Why is Data Analysis Important for Blockchain Industry?
Author： Riley Shu （ArcBlock Data Engineer)
It might not be intuitive for people to connect "Blockchain" with "Data analysis". Why does a Blockchain start-up like ArcBlock need data analysis? What kind of data do they have to analyze? Today we will share our perspective on the value of on-chain data analysis, and peek into ArcBlock's data pipeline. Data is not only part of ArcBlock's core product and service but also the foundation for every decision we make.
First, we should align our definition of data: data is a set of value of qualitative or quantitative variables, derived from our observations, experiments or calculations. In general, data is the trace of human beings, which includes detailed information about their behavior and activities. Collecting and analyzing data enables us to raise questions that have never been asked, as well as answers to such questions. Currently, ArcBlock uses three kinds of data: on-chain data, product data, and system log.
In ArcBlock, data analysis also covers three part:
- On-chain Data Analysis
- Product & User Data Analysis
- Security Auditing
Immutability is one of the core features of Blockchain, which means that once a transaction is recorded on the chain, there is no way to modify or revert it. Blockchain is like an open transaction book available for everyone —— as long as you have the address, you have the access to the complete history of all the transactions that address was involved.
Since 2017, Bitcoin price has climbed straight high, directing more and more people to use it as a trading platform and explore other possibilities with Blockchain. The increase of interest enriches the type and content of Bitcoin data. From 2009 to now, Bitcoin has stored about 1.7 billion transactions.
Even the younger Ethereum, born in 2015, has stored more than 6 million blocks and every 12 seconds, there is a new block out with valuable data.
These data represent users' financial behaviors, incorporating a large amount of information. Many interesting questions can be asked. Where does the money come? Where does it go? What's the entire money flow? Which address has abnormal behaviors?
How come the market is not overwhelmed with analysis report of these publicly available data? One explanation is that since Blockchain is decentralized, there is not enough motivation for the public to generate such reports; another reason is that analysis of Blockchain data requires a certain amount of knowledge of complex data structure and algorithm, which can be intimidating for people to start digging into the data.

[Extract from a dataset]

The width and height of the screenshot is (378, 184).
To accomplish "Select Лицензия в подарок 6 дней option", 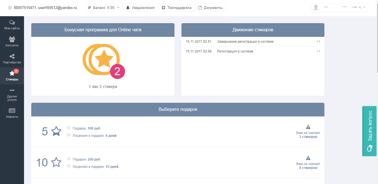I will pyautogui.click(x=69, y=135).
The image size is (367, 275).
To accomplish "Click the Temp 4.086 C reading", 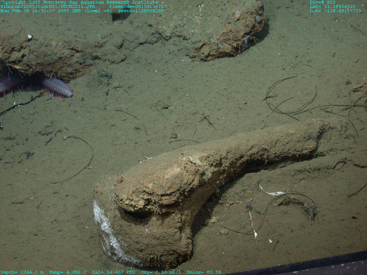I will click(67, 272).
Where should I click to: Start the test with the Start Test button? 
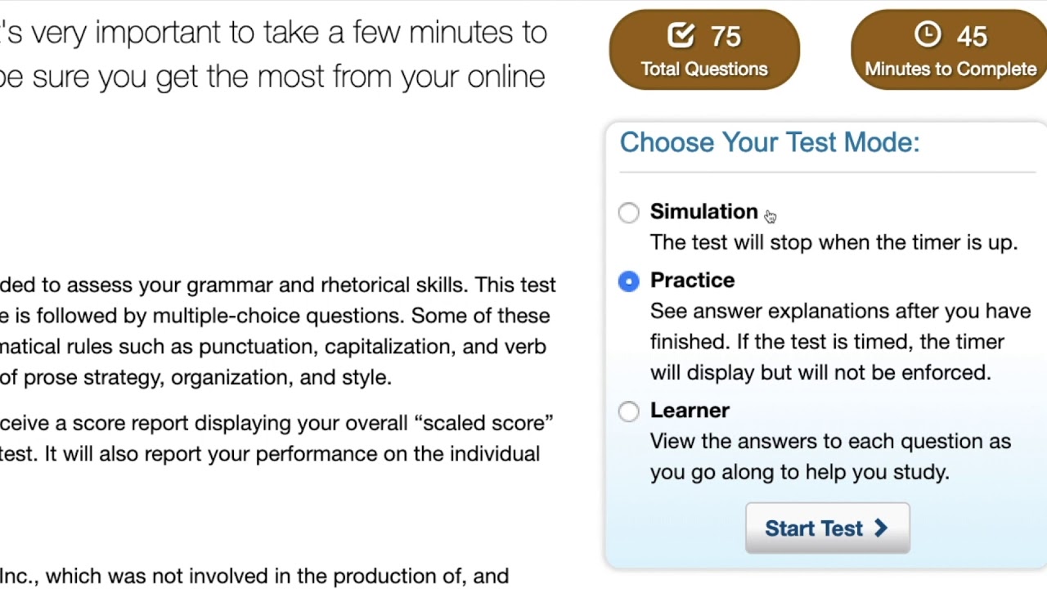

To better analyze the data, we have indexed the data on Bitcoin and Ethereum and started real-time data listeners to keep the data updated. In previous articles, we have introduced how we indexed on-chain data. For the data processing, we use AWS Kinesis to stream the data into parquet format and store them on S3. Meanwhile, the data are also fed into our data pipeline, where we perform cleaning and aggregation using Apache Spark, and send the aggregated data to Redshift, where they are ready for further queries and visualizations.
Right now we are using Apache Superset to create visualizations of DAU (Daily Active Users) and MAU (Monthly Active Users) of Ethereum. In the future, we will add more visualization to the collection of on-chain data analysis, such as users' retention rate and the number of colde wallets.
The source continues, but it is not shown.